GIVEN DATA →
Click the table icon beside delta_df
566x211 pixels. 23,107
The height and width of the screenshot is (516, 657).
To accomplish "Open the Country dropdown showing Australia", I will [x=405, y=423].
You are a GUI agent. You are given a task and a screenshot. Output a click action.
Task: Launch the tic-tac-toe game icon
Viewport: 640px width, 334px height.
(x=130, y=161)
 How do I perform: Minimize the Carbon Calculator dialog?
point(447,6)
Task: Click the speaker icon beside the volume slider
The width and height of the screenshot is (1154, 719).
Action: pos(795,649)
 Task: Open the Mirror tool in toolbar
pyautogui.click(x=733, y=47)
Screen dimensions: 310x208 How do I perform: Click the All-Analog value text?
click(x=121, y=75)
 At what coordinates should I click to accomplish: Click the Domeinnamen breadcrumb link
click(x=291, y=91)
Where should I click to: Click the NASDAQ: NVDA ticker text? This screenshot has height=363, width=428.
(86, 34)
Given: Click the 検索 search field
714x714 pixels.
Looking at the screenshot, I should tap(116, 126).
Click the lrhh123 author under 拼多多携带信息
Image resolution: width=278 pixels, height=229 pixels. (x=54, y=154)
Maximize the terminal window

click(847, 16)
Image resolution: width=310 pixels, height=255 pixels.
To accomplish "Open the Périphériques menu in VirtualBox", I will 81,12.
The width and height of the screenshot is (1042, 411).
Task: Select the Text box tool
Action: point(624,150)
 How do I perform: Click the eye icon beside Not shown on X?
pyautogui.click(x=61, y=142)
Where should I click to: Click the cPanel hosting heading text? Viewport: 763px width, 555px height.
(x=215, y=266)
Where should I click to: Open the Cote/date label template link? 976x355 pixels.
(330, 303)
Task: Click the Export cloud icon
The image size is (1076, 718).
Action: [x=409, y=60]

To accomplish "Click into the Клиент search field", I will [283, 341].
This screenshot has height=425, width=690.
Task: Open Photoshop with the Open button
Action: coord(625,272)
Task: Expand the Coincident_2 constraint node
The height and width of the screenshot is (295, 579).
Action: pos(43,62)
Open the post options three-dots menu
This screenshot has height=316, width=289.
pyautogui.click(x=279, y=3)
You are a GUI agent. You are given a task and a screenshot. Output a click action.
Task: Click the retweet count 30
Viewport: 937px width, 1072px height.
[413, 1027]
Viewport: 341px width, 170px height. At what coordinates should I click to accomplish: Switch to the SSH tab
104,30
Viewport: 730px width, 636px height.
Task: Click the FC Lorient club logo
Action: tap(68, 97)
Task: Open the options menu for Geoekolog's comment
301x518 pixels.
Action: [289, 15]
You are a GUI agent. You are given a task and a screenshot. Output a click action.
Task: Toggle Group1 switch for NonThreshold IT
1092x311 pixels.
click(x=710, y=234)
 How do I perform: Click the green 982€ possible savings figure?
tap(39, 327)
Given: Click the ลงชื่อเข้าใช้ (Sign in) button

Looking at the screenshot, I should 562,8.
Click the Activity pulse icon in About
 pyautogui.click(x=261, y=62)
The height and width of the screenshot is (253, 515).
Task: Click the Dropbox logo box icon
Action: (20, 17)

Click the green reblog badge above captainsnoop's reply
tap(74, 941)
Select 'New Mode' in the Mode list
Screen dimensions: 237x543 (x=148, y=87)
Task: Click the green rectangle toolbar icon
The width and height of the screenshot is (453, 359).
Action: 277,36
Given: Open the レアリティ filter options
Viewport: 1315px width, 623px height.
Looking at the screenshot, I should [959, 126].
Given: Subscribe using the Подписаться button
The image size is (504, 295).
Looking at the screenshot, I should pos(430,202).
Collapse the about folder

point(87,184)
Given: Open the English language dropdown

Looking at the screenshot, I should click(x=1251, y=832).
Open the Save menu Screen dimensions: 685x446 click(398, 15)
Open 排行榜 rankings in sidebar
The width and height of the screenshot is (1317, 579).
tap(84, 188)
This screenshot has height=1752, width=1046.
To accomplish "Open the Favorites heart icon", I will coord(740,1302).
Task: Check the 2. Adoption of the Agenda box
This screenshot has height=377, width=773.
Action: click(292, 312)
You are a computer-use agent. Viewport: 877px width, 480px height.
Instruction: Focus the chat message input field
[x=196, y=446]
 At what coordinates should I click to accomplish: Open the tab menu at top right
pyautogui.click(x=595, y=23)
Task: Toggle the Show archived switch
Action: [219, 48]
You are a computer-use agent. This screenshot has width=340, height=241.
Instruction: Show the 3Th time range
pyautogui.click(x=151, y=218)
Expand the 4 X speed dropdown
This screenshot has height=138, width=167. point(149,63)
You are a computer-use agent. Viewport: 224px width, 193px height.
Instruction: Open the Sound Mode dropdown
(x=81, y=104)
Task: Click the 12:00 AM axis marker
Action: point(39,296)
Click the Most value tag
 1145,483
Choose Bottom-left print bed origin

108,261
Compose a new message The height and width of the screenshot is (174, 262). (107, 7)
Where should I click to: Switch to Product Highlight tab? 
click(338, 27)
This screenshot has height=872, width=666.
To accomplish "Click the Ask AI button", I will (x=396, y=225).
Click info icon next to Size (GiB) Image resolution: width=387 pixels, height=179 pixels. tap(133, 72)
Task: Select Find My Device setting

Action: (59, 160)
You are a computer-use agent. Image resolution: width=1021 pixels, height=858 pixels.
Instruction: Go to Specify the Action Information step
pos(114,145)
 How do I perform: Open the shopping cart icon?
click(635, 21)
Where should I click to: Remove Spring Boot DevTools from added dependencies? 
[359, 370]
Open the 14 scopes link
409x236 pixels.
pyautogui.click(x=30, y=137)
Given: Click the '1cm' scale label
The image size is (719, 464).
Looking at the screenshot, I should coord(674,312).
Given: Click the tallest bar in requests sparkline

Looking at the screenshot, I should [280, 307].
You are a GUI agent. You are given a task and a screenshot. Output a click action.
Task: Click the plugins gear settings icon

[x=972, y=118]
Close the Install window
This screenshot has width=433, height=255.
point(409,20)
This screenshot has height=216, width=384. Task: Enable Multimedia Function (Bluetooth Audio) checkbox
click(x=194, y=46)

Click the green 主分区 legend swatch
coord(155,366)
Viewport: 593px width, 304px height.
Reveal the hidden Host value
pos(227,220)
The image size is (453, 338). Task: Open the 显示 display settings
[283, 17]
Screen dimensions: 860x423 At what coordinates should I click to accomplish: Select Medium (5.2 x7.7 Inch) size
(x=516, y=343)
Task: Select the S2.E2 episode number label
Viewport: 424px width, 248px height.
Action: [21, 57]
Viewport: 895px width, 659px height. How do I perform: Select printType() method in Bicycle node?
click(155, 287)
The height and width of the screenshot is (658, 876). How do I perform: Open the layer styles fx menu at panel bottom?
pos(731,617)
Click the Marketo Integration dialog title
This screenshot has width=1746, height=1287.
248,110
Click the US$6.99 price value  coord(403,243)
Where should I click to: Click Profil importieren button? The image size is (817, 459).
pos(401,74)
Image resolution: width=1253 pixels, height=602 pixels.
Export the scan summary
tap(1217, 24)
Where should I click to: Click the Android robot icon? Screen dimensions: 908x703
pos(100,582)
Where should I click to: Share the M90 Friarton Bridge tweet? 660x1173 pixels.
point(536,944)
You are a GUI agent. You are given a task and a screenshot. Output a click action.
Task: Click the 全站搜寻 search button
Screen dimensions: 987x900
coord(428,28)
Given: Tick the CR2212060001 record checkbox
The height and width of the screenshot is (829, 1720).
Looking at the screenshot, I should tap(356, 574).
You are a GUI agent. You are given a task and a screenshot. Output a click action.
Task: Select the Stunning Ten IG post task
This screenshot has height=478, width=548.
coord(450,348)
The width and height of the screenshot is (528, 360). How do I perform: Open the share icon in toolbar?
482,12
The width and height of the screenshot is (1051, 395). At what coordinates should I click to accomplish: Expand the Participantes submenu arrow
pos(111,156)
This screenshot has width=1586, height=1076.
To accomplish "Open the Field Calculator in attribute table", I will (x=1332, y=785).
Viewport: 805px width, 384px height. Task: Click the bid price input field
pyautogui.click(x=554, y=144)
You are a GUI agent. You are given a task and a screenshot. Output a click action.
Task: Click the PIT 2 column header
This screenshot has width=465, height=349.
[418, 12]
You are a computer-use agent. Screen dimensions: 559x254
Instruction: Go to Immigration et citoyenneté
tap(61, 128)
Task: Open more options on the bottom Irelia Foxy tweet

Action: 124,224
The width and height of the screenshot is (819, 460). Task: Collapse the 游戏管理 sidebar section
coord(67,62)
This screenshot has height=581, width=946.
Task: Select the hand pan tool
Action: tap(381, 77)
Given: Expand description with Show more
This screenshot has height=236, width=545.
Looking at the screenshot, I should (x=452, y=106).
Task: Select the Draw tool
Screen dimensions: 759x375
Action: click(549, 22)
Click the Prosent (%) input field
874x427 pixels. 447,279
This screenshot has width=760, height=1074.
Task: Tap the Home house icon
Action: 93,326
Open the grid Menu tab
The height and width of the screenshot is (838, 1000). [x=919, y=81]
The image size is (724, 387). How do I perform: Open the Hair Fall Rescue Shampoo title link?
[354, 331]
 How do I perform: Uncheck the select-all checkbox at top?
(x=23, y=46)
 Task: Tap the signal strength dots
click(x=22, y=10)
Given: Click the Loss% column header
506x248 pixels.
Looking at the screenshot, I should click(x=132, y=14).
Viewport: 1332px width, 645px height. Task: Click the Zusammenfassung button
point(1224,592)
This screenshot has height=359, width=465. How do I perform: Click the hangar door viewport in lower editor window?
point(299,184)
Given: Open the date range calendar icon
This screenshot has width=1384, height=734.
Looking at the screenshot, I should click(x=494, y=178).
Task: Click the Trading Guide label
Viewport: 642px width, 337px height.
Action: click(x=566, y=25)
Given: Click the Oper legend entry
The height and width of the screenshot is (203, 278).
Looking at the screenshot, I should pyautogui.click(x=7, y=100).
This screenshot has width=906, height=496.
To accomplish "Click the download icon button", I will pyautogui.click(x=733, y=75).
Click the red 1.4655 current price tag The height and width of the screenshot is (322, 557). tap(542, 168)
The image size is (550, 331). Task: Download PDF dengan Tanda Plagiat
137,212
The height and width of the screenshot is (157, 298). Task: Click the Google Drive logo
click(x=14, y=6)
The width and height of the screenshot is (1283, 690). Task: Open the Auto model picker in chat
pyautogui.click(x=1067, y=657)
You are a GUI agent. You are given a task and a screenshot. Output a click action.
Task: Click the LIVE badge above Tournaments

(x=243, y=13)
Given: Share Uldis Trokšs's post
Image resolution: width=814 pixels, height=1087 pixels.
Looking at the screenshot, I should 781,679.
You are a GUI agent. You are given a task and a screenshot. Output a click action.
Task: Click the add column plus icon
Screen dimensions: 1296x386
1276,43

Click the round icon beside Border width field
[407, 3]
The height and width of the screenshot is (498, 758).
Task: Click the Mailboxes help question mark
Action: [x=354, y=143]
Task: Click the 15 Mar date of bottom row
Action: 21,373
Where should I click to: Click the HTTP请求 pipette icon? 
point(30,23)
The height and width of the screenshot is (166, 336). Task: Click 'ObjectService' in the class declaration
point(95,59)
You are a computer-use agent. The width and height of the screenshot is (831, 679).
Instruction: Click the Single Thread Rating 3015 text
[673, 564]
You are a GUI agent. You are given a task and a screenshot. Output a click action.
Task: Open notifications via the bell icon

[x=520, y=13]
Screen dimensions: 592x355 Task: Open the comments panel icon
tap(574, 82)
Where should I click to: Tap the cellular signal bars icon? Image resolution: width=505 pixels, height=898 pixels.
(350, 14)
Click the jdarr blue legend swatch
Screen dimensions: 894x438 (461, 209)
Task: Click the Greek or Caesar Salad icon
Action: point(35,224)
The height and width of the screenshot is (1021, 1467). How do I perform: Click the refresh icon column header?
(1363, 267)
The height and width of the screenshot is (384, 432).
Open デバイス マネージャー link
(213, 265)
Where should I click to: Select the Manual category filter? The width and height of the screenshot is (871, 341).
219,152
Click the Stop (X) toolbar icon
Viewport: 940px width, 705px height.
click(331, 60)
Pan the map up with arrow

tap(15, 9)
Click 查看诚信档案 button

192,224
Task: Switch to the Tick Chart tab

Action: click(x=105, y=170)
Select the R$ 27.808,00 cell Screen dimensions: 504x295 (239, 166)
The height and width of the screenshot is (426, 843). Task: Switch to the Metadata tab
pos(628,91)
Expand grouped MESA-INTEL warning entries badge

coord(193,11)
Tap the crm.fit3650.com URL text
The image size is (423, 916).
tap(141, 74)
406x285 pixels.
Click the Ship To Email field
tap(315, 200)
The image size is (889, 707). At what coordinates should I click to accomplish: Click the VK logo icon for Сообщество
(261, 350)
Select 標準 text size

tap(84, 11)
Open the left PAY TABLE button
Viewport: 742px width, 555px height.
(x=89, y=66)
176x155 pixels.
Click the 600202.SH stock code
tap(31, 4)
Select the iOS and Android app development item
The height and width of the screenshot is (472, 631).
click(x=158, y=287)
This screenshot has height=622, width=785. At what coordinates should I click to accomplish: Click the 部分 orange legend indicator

TASK DESCRIPTION → Only the lines from the first one of the listing up to and including the line where "Task: Click the speaker" appears are wanted, reproduced exactly.

OUTPUT FOR THIS EXERCISE →
Click the table icon beside delta_df
566x211 pixels. 23,107
The height and width of the screenshot is (516, 657).
To accomplish "Open the Country dropdown showing Australia", I will [x=405, y=423].
You are a GUI agent. You are given a task and a screenshot. Output a click action.
Task: Launch the tic-tac-toe game icon
Viewport: 640px width, 334px height.
(x=130, y=161)
 How do I perform: Minimize the Carbon Calculator dialog?
point(447,6)
Task: Click the speaker icon beside the volume slider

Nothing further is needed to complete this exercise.